An example for 2. can be found in the IPFS code itself. We might want to provide a slightly different default initialization though (see how this is overridable in the ipfs daemon cmd).

We note that for operating a fully functional light client the IPFS node could be running in client mode dht.ModeClient but be actually want light clients to also respond to incoming queries, e.g. from other light clients. Hence, they should by default run in dht.ModeServer. In an environment were any bandwidth must be saved, or, were the network conditions do not allow the server mode, we make it easy to change the default behavior.

Client

We add another Option to the Client that indicates that this client does DAS.

This option indicates:

  1. to do sequential verification and
  2. to request DASLightBlocks from the provider.

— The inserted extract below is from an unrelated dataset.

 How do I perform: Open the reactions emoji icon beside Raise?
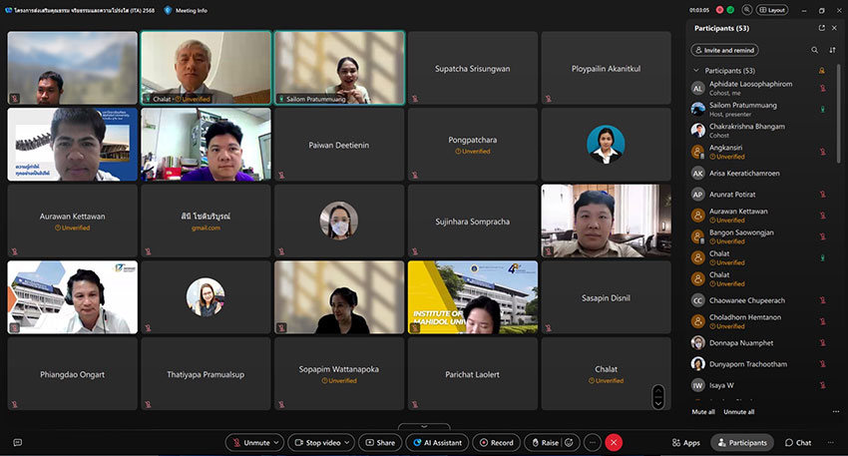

All other changes should only affect unexported methods only.

ValidateAvailability

In order for the light clients to perform DAS to validate availability, they do not need to be aware of the fact that an IPFS node is run. Instead, we can use the existing ValidateAvailability function (as defined in ADR 002 and implemented in #270). Note that this expects an ipfs core API object CoreAPI to be passed in. Using that interface has the major benefit that we could even change the requirement that the light client itself runs the IPFS node without changing most of the validation logic. E.g., the IPFS node (with our custom IPLD plugin) could run in different process (or machine), and we could still just pass in that same CoreAPI interface.

Orthogonal to this ADR, we also note that we could change all IPFS readonly methods to accept the minimal interface they actually use, namely something that implements ResolveNode (and maybe additionally a NodeGetter).

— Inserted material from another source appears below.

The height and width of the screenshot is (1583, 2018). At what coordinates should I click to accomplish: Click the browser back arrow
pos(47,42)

ValidateAvailability needs to be called each time a header is validated. A DAS light client will have to request the DASLightBlock for this as per above to be able to pass in a DataAvailabilityHeader.

Testing

Ideally, we add the DAS light client to the existing e2e tests. It might be worth to catch up with some relevant changes from tendermint upstream. In particular, tendermint/tendermint#6196 and previous changes that it depends on.

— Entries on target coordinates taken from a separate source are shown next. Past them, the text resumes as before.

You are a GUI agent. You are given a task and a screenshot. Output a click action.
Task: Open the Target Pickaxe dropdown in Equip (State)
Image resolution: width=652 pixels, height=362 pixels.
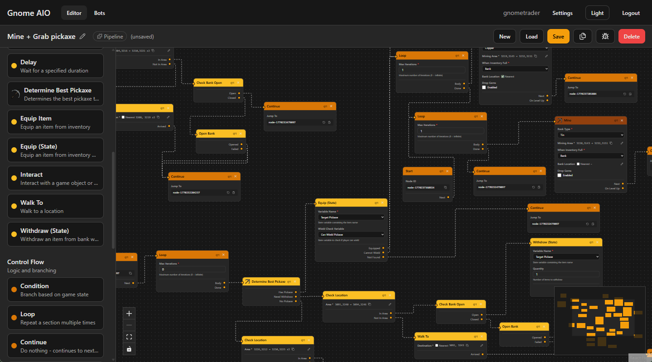click(351, 217)
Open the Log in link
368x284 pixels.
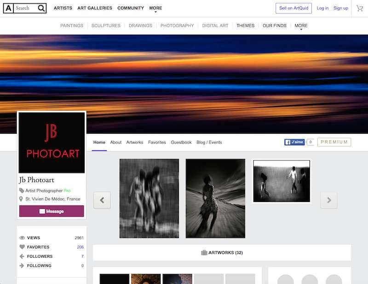322,8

Additionally, we should provide a simple example in the documentation that walks through the DAS light client. It would be good if the light client logs some (info) output related to DAS to provide feedback to the user.

Status

Proposed

Consequences

Positive

  • simple to implement and understand
  • familiar to tendermint / Cosmos devs
  • allows trying out the MVP without relying on the celestia-app (instead a simple abci app like a modified KVStore app could be used to demo the DAS light client)

Negative

  • light client does not discover peers
  • requires the light client that currently runs simple RPC requests only to run an IPFS node
  • rpc makes it extremely easy to infer which light clients are doing DAS and which not
  • the initial light client implementation might still be confusing to devs familiar to tendermint/Cosmos for the reason that it does DAS (and state fraud proofs) to get rid of the underlying honest majority assumption, but it will still do all checks related to that same honest majority assumption (e.g. download validator sets, Commits and validate that > 2/3 of them signed the header)

Neutral

DAS light clients need to additionally obtain the DAHeader from the data root in the header to be able to actually do DAS.

References

We have linked all references above inside the text already.